Arrivo nella spiaggia di Sohar poco prima che il sole avvolga il cielo, la terra e l’oceano nel tipico giallo granturco che caratterizza univocamente questi luoghi. Le immagini che si presentano ai miei occhi sembrerebbero catapultate ai nostri giorni da un’era assai remota e dimenticata, se non fosse per quel tocco di modernità conferito allo scenario dalla presenza di quei jeepponi sconquassati, a volte senza sportelli o parti di carrozzeria, usati per tirare le reti dall’oceano sempre strapiene di pesce di ogni specie e dimensione. La folla si fa brulicante, omaniti, indiani, pakistani, grandi, bambini. Tutti in diversi modi interessati allo spettacolo, chi per puro divertimento, chi per avere in regalo quei pesci piccoli o di poco valore non apprezzati dal mercato. Non meno interessati degli uomini una colonia di gabbiani (che mi sentirei di stimare in almeno 10.000 unità) festosi nella succulenta felicità del banchetto e tanto chiassosi da coprire le grida dei ragazzi nella trance agonistica della partita di calcio che si svolge nei pressi. Vedo le bocche dei ragazzi muoversi, anche concitatamente, nel gesto inequivocabile del gridare, ma le mie orecchie non percepiscono il loro suono per lo stridere incessante dei gabbiani, impavidi e noncuranti dei gesti minacciosi e risoluti di “Don Gaetano” che tenta, con poca fortuna, di allontanarli dalla preda per preservare il suo guadagno.
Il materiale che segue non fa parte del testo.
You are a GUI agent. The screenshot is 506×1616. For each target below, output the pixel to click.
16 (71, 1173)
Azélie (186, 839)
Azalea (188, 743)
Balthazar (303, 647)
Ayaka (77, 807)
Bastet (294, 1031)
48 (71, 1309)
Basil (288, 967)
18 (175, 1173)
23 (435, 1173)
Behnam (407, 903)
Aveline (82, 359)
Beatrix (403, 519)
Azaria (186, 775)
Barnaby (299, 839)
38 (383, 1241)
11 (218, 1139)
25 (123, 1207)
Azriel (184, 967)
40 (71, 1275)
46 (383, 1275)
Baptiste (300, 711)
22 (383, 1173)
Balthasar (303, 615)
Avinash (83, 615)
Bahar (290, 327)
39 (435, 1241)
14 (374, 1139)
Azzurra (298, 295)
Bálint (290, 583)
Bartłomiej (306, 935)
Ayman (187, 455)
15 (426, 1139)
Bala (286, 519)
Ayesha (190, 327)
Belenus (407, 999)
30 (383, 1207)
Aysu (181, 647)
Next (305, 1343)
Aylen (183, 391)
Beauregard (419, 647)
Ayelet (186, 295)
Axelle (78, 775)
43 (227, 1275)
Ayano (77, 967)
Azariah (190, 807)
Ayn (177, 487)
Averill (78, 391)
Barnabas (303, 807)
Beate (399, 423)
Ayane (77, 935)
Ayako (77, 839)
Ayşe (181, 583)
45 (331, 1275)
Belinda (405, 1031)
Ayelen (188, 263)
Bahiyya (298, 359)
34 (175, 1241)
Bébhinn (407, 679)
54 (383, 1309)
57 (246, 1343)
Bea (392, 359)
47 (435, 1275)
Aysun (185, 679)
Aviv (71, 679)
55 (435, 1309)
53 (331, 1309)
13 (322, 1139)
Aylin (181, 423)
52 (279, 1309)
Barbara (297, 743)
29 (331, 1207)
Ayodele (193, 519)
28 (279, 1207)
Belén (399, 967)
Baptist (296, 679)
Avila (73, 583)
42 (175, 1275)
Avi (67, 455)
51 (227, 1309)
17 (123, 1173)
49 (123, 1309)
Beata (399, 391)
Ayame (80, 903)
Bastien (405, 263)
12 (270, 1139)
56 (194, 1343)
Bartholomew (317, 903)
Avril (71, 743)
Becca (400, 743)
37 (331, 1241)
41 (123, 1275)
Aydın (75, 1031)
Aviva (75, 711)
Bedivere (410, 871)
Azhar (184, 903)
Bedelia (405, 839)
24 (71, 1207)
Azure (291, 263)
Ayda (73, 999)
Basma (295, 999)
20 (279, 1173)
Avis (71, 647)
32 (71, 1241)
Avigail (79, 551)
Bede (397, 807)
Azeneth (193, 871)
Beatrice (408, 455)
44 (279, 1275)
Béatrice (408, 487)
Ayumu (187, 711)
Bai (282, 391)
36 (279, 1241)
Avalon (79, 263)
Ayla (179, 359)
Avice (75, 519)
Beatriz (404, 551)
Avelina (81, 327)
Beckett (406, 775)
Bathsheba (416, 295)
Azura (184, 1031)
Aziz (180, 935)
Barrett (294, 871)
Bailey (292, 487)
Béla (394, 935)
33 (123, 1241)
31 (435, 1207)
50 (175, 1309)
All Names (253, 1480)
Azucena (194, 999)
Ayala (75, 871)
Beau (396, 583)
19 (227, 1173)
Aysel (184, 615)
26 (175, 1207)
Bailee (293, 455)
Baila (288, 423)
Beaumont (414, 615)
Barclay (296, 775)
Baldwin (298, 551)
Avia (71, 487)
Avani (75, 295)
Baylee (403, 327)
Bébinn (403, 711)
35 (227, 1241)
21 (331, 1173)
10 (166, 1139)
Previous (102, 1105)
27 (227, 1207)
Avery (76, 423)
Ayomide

Don Gaetano, il rotondo capo pescatore le cui braccia penzoloni non seguono la naturale traiettoria verticale come la gravità imporrebbe, ma fasciano in modo singolare verso il basso quei cuscinetti di grasso che gli avvolgono tutto il corpo senza trascurare nemmeno un centimetro quadro. Lo chiamo affettuosamente Don Gaetano riconducendolo al pescivendolo che conoscevo quando ero bambino e lui è contento del suo nome nuovo di zecca e se lo sente appiccicato addosso a tal punto che ogni volta che lo chiamo si gira di scatto, come se sua madre l’avesse chiamato così da sempre. L’oceano ha corroso il suo volto, un impasto a dosi misurate di sale, sabbia e vento gli massaggia rudemente il viso da quando ha visto la luce, ma non deve essere poi tanto anziano, tutti qui dimostrano molti anni in più di quelli che realmente hanno.